The use of oils and fats for biofuels reached 18% of total world consumption this year while edible use has fallen as a result of high prices, Oil World CEO Thomas Mielke told the Palm Oil Internet Seminar (POINTERS) on 18 October.
“Will a new food vs fuel debate lead to reduced biofuel targets and will this debate become stronger again as edible oil consumers suffer from high prices?” he asked.
Mielke said that 10 years ago, the consumption of oils and fats for biofuels stood at 12%.
Soyabean oil prices were close to US$1,400/tonne on 15 October and palm oil prices were around US$1,300/tonne, double that of crude mineral oil prices.
Despite this, consumption of vegetable oils for biofuel use had increased, with production of biodiesel and hydrotreated vegetable oil (HVO) rising by 1.5M tonnes in 2021 globally, reaching a new high of 48M tonnes.
Mielke said the price boom in vegetable oils had not yet broken, with consumers cutting back on usage - mainly in the edible sector - but farmers boosting oilseed plantings worldwide by 9M ha.
He forecast that world production of the 10 major oilseeds would increase by 24M tonnes to total over 600M tonnes in 2021/22.
“For 2021/22, we forecast world production of the four major vegetable oils (palm, soyabean, sunflower, rapeseed oils) to increase by about 7M tonnes, the biggest growth in four years.
“This follows two years of a global production deficit and a sharp decline in stocks. If this forecast materialises, vegetable oil prices will start declining and should gain momentum in the course of 2022.”
For palm oil, global production would reach almost 80M tonnes in 2021/22.
However, the sector had experienced a lack of new plantings in the last three years and average annual growth would lag in the next five to 10 years.
Malaysia would see a production increase of 3.5-4M tonnes this year to total 18.2M tonnes but the country’s average annual yield would fall to a 20-year low this year.
Lack of labour was a major constraint but the situation was likely to improve in 2022 if the government’s plan to recruit 32,000 foreign workers materialised.
Soyabean production was set to rise by 17M tonnes in the current 2021/22 season to total 179M tonnes, 62% of world oilseed production.

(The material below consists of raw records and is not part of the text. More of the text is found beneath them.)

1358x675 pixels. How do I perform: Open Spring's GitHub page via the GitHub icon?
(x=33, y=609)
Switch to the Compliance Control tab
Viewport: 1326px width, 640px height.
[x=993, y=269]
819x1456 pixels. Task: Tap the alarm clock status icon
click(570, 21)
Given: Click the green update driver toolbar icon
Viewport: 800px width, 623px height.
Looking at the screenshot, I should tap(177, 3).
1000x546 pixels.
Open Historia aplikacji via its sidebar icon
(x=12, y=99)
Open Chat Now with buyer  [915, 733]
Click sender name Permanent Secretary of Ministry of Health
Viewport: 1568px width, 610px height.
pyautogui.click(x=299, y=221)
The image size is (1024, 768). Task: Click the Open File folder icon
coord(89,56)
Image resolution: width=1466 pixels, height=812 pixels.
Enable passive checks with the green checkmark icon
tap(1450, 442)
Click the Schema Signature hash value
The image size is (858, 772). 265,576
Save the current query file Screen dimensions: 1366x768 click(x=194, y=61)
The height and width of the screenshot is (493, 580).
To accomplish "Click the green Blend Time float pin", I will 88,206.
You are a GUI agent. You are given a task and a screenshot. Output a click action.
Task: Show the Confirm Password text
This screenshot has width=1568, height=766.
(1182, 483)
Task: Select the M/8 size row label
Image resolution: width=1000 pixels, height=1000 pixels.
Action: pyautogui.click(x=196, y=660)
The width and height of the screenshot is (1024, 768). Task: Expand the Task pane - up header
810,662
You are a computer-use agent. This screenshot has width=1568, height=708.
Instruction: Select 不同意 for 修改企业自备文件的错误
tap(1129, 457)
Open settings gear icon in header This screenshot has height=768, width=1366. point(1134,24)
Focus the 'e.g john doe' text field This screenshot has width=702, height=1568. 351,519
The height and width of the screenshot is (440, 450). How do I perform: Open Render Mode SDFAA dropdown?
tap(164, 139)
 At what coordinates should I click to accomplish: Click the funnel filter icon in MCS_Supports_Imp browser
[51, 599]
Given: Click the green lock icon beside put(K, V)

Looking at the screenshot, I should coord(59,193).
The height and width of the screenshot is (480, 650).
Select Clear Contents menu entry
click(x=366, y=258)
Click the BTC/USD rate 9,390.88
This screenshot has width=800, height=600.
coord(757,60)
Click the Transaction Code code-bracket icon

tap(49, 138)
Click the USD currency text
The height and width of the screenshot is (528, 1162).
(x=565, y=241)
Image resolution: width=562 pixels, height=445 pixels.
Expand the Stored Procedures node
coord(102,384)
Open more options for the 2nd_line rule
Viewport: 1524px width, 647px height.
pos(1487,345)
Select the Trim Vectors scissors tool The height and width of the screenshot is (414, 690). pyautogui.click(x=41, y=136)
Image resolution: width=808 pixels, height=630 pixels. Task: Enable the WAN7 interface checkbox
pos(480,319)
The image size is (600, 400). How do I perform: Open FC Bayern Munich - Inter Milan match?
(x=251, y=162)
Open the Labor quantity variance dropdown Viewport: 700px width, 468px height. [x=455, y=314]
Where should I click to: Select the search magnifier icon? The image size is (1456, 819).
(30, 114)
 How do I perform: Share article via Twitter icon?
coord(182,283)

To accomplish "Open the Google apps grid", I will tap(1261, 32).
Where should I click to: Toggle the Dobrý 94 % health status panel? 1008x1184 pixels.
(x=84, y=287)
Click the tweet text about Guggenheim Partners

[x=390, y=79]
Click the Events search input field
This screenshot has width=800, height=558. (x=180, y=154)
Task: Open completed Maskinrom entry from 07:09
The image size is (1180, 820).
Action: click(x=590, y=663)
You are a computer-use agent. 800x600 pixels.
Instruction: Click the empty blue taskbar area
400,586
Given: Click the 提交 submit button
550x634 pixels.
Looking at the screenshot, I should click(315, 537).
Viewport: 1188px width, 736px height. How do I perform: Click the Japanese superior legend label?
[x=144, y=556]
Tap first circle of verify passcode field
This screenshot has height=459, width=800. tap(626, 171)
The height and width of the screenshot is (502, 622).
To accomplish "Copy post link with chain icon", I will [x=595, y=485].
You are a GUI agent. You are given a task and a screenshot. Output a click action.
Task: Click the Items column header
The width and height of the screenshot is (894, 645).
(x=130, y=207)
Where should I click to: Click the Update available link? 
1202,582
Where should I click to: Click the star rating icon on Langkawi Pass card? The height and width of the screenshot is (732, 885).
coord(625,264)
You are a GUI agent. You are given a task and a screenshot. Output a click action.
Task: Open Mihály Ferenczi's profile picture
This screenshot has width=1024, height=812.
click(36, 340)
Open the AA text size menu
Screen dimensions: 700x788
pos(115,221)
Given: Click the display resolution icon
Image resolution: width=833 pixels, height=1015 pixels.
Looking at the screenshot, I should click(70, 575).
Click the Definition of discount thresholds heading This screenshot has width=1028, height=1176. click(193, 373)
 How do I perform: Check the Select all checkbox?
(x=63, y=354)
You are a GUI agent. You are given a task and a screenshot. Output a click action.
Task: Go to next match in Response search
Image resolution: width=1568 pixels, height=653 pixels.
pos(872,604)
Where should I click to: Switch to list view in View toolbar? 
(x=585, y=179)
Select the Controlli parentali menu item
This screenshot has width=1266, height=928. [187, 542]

Production of the crop was now rising faster than consumption and stocks were also set to increase, mainly in the USA and South America.
“But there are still many uncertainties,” Mielke said. This included the weather, COVID effects, purchases by key importing countries like China, currency fluctuations, multi-year energy price highs affecting economic development in many countries, and government policies such as import and export duties and quotas.
South America would see a significant growth in planted area with Brazil forecast to experience a 145M tonnes crop in 2021/22 (against 138M tonnes in 2020/21); and Argentina 46-47M tonnes (against 43.8M tonnes). The USA would also have an increased crop of 121M tonnes compared with 115M tonnes in 2020/21.
World sunflowerseed production had plummeted by 5.3M tonnes in 2020/21 but had experienced a substantial recovery of 4M tonnes, with an expected crop of 57.4M tonnes expected in 2021/22, raising oil export supplies.
Meanwhile, production of rapeseed and canola plummeted to a 13-year low of only 62M tonnes in 2021/22.
“Vegetable oil prices showed remarkable strength in the first half of October,” Mielke said. “The high prices are not sustainable and the stage is set for a recovery in production and stocks.”
Assuming normal weather, Oil World was forecasting global vegetable oil production to increase, stocks to recover and vegetable oil prices to weaken.
“After two years of tightness, world production of oils and fats will increase by about 8M tonnes in 2021/22, which is a four-year high, with most of the growth in palm oil, sunflower oil and soyabean oil.”